■ Exercise material:

◆ ◆ ◆ ◆ ◆ ◆ ◆

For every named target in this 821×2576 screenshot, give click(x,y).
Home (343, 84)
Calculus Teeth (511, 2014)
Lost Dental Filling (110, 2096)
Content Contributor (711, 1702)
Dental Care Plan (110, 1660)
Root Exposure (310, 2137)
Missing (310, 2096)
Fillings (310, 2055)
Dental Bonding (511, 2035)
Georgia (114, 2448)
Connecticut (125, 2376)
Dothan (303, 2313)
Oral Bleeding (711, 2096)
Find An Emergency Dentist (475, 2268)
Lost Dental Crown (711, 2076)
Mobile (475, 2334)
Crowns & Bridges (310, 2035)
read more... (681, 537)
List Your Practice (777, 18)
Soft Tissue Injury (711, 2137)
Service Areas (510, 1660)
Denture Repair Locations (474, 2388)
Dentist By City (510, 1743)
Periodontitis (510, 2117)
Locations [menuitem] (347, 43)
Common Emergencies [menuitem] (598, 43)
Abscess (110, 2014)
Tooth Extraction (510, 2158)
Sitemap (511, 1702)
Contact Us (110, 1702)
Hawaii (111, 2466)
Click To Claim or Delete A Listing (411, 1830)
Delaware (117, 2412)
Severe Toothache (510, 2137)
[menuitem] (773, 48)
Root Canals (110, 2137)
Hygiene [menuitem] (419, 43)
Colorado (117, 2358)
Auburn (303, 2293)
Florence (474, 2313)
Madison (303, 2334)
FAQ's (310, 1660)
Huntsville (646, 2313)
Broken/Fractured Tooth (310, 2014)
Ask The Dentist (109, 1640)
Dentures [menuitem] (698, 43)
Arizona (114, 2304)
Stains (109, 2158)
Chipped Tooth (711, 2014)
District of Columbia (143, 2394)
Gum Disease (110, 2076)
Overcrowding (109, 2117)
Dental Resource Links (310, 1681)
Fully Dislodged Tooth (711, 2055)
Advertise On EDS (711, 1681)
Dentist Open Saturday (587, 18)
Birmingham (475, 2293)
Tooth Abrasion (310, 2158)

◆ ◆ ◆ ◆ ◆ ◆ ◆

■ Exercise directions:
Return a copy of every line in the records that includes the string "Dental".

■ Answer section:
Lost Dental Filling (110, 2096)
Dental Care Plan (110, 1660)
Dental Bonding (511, 2035)
Lost Dental Crown (711, 2076)
Dental Resource Links (310, 1681)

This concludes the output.